En effet, les Américains et les Européens n'ont pas la même conception de l'équilibre entre vie professionnelle et vie privée. Les Européens travaillent en moyenne beaucoup moins, une tendance qui a encore été renforcée par la pandémie. Le fait que le vieillissement soit également bien plus avancé sur le vieux continent que de l'autre côté de l'Atlantique n'arrange pas vraiment les choses.

L'Europe n'investit pas assez

Mais surtout, les Américains investissent beaucoup plus que leurs concurrents européens. Le commissaire européen à l'économie, Paolo Gentiloni, a ainsi expliqué au Financial Times:

«Le scandale pour l'Europe ne réside pas dans la faible croissance, à laquelle nous nous sommes malheureusement habitués. Le problème, c'est que nous n'arrivons pas à maintenir un niveau suffisant d'investissements.»

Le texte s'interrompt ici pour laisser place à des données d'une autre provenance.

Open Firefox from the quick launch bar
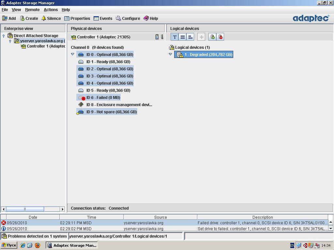(x=37, y=245)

L'Europe risque de prendre du retard surtout en ce qui concerne la numérisation et l'intelligence artificielle. C'est dans la Silicon Valley et à Taïwan que tout se passe. Isabel Schnabel, membre du directoire de la BCE, voit là la raison pour laquelle l'Europe a perdu environ 20% de croissance de productivité par rapport aux Etats-Unis. «Les connaissances sont certes présentes», analyse-t-elle pour le Financial Times.

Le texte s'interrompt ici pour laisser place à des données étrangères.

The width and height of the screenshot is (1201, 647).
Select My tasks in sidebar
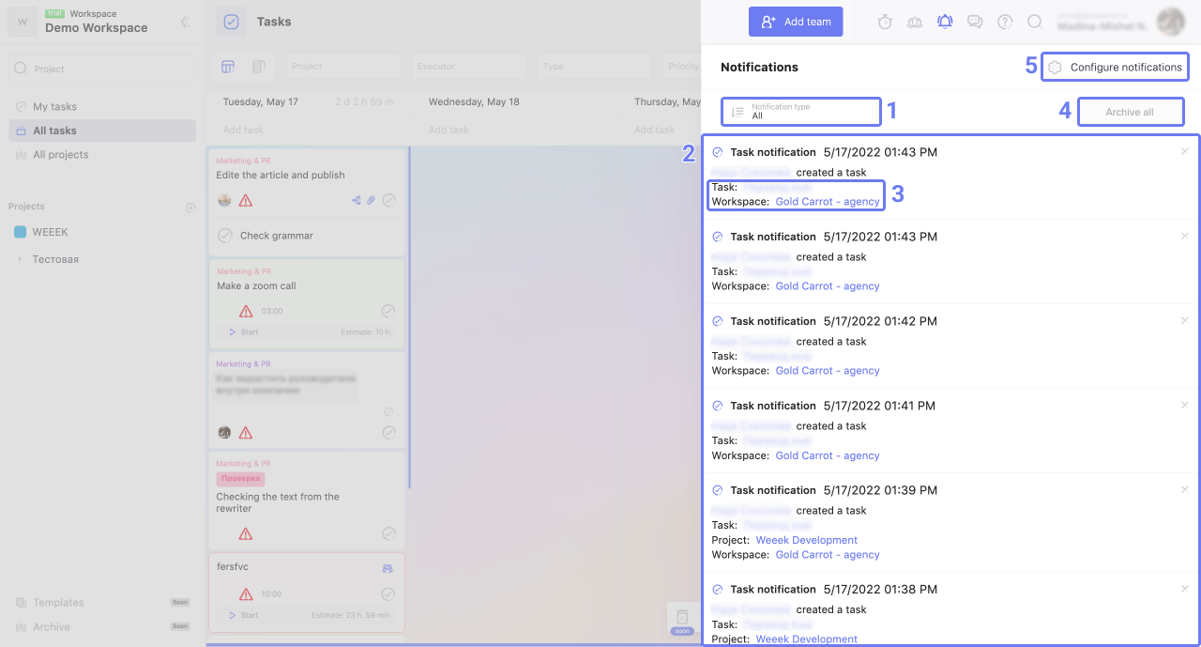tap(54, 107)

«Mais peu d'entreprises en tirent réellement profit»

Isabel Schnabel déconstruit également le mythe des entreprises de taille moyenne dans ce contexte. À l'ère de la numérisation, les PME sont trop petites pour pouvoir suivre les progrès technologiques, selon elle.

«Les grandes entreprises investissent davantage et sont plus productives»

Alphabet, Amazon, Apple, Meta, Microsoft, Nvidia et Tesla ont investi environ 200 milliards de dollars en recherche l'année dernière, soit plus de la moitié de la somme investie par toutes les entreprises européennes, publiques et privées confondues.

L'ordre économique mondial libéral est en danger

Sur le plan géopolitique également, l'Europe est confrontée à des vents contraires. Ainsi, le gouvernement Biden a décidé la semaine passée d'imposer des droits de douane de 100% sur les voitures électriques chinoises. C'est un autre point culminant dans la guerre commerciale mondiale qui couve depuis des années. The Economist craint même que l'ordre économique mondial libéral ne s'effondre comme dans les années 1930, et met en garde contre un «nouvel ordre économique mondial».

The Economist voit la menace peser sur l'ordre économique libéral qui a été établi depuis la Seconde Guerre mondiale, et en identifie trois causes:

  1. La propagation de diverses mesures punitives
  2. La nouvelle tendance vers une politique industrielle
  3. L'effondrement des institutions mondiales

En effet, les barrières tarifaires, qui ont été progressivement supprimées depuis les années 1980, sont de retour à de nombreux endroits. Le fait que la Chine intensifie ses exportations de biens, notamment de haute technologie, devrait renforcer cette tendance. Si Donald Trump revenait à la Maison-Blanche, un conflit commercial serait difficile à éviter. L'ancien président est un partisan avoué des tarifs douaniers et souhaite imposer des droits de douane de 10% sur toutes les importations.

Joe Biden a non seulement repris les tarifs douaniers de son prédécesseur, mais il a également renforcé la tendance vers une politique industrielle accrue. Bien que son Green New Deal soit moins ambitieux que prévu, il a néanmoins marqué le début d'une politique économique dans laquelle l'Etat intervient davantage en soutenant certains secteurs, notamment ceux des puces électroniques, des batteries et de l'énergie renouvelable.

Un exemple typique de l'effondrement des institutions mondiales est l'Organisation mondiale du commerce (OMC). Depuis environ cinq ans, elle est de facto paralysée, car les participants ne parviennent plus à s'entendre sur ses compétences. Même le Fonds Monétaire International a connu de meilleurs jours. A l'ère du multilatéralisme, le puissant gendarme de l'économie mondiale souffre de la concurrence asiatique et de la mauvaise réputation de «l'ère du consensus de Washington».

Il ne fait aucun doute que Macron a raison. L'Europe est confrontée à d'énormes défis. Isabel Schnabel met toutefois en garde contre une prophétie autoréalisatrice.

«Face aux chocs considérables que nous avons subis en Europe, les performances économiques ne sont pas aussi mauvaises que beaucoup le craignaient. Nous devrions cesser de parler de malheur.»